§ Instructions for the task:
Restate the entries below verbatim.

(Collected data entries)

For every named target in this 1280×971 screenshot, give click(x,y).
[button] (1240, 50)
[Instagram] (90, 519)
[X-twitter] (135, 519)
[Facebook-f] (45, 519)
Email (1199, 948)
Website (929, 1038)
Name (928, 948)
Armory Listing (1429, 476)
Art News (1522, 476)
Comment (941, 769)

§ Reply:
For every named target in this 1280×971 screenshot, give click(x,y).
[button] (1240, 50)
[Instagram] (90, 519)
[X-twitter] (135, 519)
[Facebook-f] (45, 519)
Email (1199, 948)
Website (929, 1038)
Name (928, 948)
Armory Listing (1429, 476)
Art News (1522, 476)
Comment (941, 769)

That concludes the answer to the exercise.